» WHAT YOU ARE ASKED TO DO:
Reproduce every record exactly.
═══ GIVEN RECORDS
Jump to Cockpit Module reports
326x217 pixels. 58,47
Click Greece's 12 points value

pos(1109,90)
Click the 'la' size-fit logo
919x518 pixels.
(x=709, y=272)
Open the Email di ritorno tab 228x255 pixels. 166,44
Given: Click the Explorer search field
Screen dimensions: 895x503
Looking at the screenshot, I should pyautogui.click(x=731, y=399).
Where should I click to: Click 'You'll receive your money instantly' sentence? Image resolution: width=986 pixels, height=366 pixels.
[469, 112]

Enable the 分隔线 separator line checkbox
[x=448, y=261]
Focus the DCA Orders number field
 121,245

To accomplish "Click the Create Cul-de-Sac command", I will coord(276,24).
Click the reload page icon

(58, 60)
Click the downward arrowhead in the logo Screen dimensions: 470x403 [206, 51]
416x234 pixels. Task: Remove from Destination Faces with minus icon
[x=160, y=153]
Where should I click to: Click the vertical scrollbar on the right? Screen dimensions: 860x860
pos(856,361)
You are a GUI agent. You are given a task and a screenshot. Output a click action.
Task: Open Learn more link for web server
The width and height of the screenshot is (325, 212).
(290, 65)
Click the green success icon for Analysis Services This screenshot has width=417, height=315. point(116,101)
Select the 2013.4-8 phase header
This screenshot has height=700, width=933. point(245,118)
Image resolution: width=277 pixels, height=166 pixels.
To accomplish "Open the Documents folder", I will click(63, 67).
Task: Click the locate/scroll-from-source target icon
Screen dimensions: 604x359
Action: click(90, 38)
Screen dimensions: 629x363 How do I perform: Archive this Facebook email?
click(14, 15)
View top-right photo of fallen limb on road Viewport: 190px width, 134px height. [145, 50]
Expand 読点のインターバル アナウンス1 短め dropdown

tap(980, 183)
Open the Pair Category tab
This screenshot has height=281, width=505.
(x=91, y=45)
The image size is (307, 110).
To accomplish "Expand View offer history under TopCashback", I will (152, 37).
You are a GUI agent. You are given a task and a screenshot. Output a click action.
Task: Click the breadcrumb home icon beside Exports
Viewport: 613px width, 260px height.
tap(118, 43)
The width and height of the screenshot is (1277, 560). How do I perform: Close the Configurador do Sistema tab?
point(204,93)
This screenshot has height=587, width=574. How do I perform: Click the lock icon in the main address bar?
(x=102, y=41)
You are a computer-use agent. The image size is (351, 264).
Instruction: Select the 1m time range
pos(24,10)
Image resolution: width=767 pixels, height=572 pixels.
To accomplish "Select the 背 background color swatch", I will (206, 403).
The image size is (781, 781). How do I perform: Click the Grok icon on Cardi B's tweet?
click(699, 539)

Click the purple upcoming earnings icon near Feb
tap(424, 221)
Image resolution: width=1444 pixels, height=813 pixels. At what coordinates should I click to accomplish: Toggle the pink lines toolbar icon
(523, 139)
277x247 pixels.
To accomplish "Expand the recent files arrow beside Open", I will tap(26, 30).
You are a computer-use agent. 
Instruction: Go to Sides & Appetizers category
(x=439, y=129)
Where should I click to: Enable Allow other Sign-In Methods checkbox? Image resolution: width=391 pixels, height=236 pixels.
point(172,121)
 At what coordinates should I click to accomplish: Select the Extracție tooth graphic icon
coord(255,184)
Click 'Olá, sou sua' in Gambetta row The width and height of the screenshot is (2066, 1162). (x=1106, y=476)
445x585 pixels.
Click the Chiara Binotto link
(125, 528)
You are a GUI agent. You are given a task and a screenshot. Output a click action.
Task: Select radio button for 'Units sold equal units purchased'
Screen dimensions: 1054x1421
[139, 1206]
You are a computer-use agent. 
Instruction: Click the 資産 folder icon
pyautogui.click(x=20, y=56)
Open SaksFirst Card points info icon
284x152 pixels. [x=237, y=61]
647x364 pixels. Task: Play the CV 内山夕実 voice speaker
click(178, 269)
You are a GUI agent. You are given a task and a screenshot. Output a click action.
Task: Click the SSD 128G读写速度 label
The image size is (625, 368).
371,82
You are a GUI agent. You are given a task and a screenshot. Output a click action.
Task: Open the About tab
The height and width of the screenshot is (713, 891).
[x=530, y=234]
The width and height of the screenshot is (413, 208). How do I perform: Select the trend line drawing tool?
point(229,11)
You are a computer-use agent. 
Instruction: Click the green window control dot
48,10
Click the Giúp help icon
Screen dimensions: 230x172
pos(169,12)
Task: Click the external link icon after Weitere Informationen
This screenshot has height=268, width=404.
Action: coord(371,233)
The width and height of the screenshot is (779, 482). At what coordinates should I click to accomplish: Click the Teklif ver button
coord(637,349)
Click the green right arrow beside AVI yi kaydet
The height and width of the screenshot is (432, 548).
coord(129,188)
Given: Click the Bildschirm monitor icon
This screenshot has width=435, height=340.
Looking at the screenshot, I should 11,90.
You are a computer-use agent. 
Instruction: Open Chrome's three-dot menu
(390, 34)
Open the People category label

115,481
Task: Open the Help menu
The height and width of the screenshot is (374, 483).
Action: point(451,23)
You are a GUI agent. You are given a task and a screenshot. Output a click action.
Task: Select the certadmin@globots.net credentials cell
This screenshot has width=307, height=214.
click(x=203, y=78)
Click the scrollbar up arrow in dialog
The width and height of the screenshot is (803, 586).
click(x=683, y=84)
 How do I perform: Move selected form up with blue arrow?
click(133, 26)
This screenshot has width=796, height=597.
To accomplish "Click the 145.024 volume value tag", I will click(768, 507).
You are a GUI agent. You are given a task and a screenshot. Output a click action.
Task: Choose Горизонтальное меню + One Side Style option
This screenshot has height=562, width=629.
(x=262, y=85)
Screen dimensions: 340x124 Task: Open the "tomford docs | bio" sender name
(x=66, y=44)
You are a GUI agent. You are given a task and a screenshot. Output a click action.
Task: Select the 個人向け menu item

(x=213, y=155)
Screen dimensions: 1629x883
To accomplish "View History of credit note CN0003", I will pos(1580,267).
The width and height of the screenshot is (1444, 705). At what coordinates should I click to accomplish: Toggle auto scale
══════
» REPLY:
Jump to Cockpit Module reports
326x217 pixels. 58,47
Click Greece's 12 points value

pos(1109,90)
Click the 'la' size-fit logo
919x518 pixels.
(x=709, y=272)
Open the Email di ritorno tab 228x255 pixels. 166,44
Given: Click the Explorer search field
Screen dimensions: 895x503
Looking at the screenshot, I should pyautogui.click(x=731, y=399).
Where should I click to: Click 'You'll receive your money instantly' sentence? Image resolution: width=986 pixels, height=366 pixels.
[469, 112]

Enable the 分隔线 separator line checkbox
[x=448, y=261]
Focus the DCA Orders number field
 121,245

To accomplish "Click the Create Cul-de-Sac command", I will coord(276,24).
Click the reload page icon

(58, 60)
Click the downward arrowhead in the logo Screen dimensions: 470x403 [206, 51]
416x234 pixels. Task: Remove from Destination Faces with minus icon
[x=160, y=153]
Where should I click to: Click the vertical scrollbar on the right? Screen dimensions: 860x860
pos(856,361)
You are a GUI agent. You are given a task and a screenshot. Output a click action.
Task: Open Learn more link for web server
The width and height of the screenshot is (325, 212).
(290, 65)
Click the green success icon for Analysis Services This screenshot has width=417, height=315. point(116,101)
Select the 2013.4-8 phase header
This screenshot has height=700, width=933. point(245,118)
Image resolution: width=277 pixels, height=166 pixels.
To accomplish "Open the Documents folder", I will click(63, 67).
Task: Click the locate/scroll-from-source target icon
Screen dimensions: 604x359
Action: click(90, 38)
Screen dimensions: 629x363 How do I perform: Archive this Facebook email?
click(14, 15)
View top-right photo of fallen limb on road Viewport: 190px width, 134px height. [145, 50]
Expand 読点のインターバル アナウンス1 短め dropdown

tap(980, 183)
Open the Pair Category tab
This screenshot has height=281, width=505.
(x=91, y=45)
The image size is (307, 110).
To accomplish "Expand View offer history under TopCashback", I will (152, 37).
You are a GUI agent. You are given a task and a screenshot. Output a click action.
Task: Click the breadcrumb home icon beside Exports
Viewport: 613px width, 260px height.
tap(118, 43)
The width and height of the screenshot is (1277, 560). How do I perform: Close the Configurador do Sistema tab?
point(204,93)
This screenshot has height=587, width=574. How do I perform: Click the lock icon in the main address bar?
(x=102, y=41)
You are a computer-use agent. The image size is (351, 264).
Instruction: Select the 1m time range
pos(24,10)
Image resolution: width=767 pixels, height=572 pixels.
To accomplish "Select the 背 background color swatch", I will (206, 403).
The image size is (781, 781). How do I perform: Click the Grok icon on Cardi B's tweet?
click(699, 539)

Click the purple upcoming earnings icon near Feb
tap(424, 221)
Image resolution: width=1444 pixels, height=813 pixels. At what coordinates should I click to accomplish: Toggle the pink lines toolbar icon
(523, 139)
277x247 pixels.
To accomplish "Expand the recent files arrow beside Open", I will tap(26, 30).
You are a computer-use agent. 
Instruction: Go to Sides & Appetizers category
(x=439, y=129)
Where should I click to: Enable Allow other Sign-In Methods checkbox? Image resolution: width=391 pixels, height=236 pixels.
point(172,121)
 At what coordinates should I click to accomplish: Select the Extracție tooth graphic icon
coord(255,184)
Click 'Olá, sou sua' in Gambetta row The width and height of the screenshot is (2066, 1162). (x=1106, y=476)
445x585 pixels.
Click the Chiara Binotto link
(125, 528)
You are a GUI agent. You are given a task and a screenshot. Output a click action.
Task: Select radio button for 'Units sold equal units purchased'
Screen dimensions: 1054x1421
[139, 1206]
You are a computer-use agent. 
Instruction: Click the 資産 folder icon
pyautogui.click(x=20, y=56)
Open SaksFirst Card points info icon
284x152 pixels. [x=237, y=61]
647x364 pixels. Task: Play the CV 内山夕実 voice speaker
click(178, 269)
You are a GUI agent. You are given a task and a screenshot. Output a click action.
Task: Click the SSD 128G读写速度 label
The image size is (625, 368).
371,82
You are a GUI agent. You are given a task and a screenshot. Output a click action.
Task: Open the About tab
The height and width of the screenshot is (713, 891).
[x=530, y=234]
The width and height of the screenshot is (413, 208). How do I perform: Select the trend line drawing tool?
point(229,11)
You are a computer-use agent. 
Instruction: Click the green window control dot
48,10
Click the Giúp help icon
Screen dimensions: 230x172
pos(169,12)
Task: Click the external link icon after Weitere Informationen
This screenshot has height=268, width=404.
Action: coord(371,233)
The width and height of the screenshot is (779, 482). At what coordinates should I click to accomplish: Click the Teklif ver button
coord(637,349)
Click the green right arrow beside AVI yi kaydet
The height and width of the screenshot is (432, 548).
coord(129,188)
Given: Click the Bildschirm monitor icon
This screenshot has width=435, height=340.
Looking at the screenshot, I should 11,90.
You are a computer-use agent. 
Instruction: Open Chrome's three-dot menu
(390, 34)
Open the People category label

115,481
Task: Open the Help menu
The height and width of the screenshot is (374, 483).
Action: point(451,23)
You are a GUI agent. You are given a task and a screenshot. Output a click action.
Task: Select the certadmin@globots.net credentials cell
This screenshot has width=307, height=214.
click(x=203, y=78)
Click the scrollbar up arrow in dialog
The width and height of the screenshot is (803, 586).
click(x=683, y=84)
 How do I perform: Move selected form up with blue arrow?
click(133, 26)
This screenshot has width=796, height=597.
To accomplish "Click the 145.024 volume value tag", I will click(768, 507).
You are a GUI agent. You are given a task and a screenshot. Output a click action.
Task: Choose Горизонтальное меню + One Side Style option
This screenshot has height=562, width=629.
(x=262, y=85)
Screen dimensions: 340x124 Task: Open the "tomford docs | bio" sender name
(x=66, y=44)
You are a GUI agent. You are given a task and a screenshot. Output a click action.
Task: Select the 個人向け menu item

(x=213, y=155)
Screen dimensions: 1629x883
To accomplish "View History of credit note CN0003", I will pos(1580,267).
The width and height of the screenshot is (1444, 705). At what coordinates should I click to accomplish: Toggle auto scale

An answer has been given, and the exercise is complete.